§ Exercise objective
An answer that reproduces all the entries exactly is what is needed.

§ Collected data
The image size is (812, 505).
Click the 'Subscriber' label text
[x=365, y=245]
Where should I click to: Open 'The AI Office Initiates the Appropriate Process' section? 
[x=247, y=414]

§ Reply
The image size is (812, 505).
Click the 'Subscriber' label text
[x=365, y=245]
Where should I click to: Open 'The AI Office Initiates the Appropriate Process' section? 
[x=247, y=414]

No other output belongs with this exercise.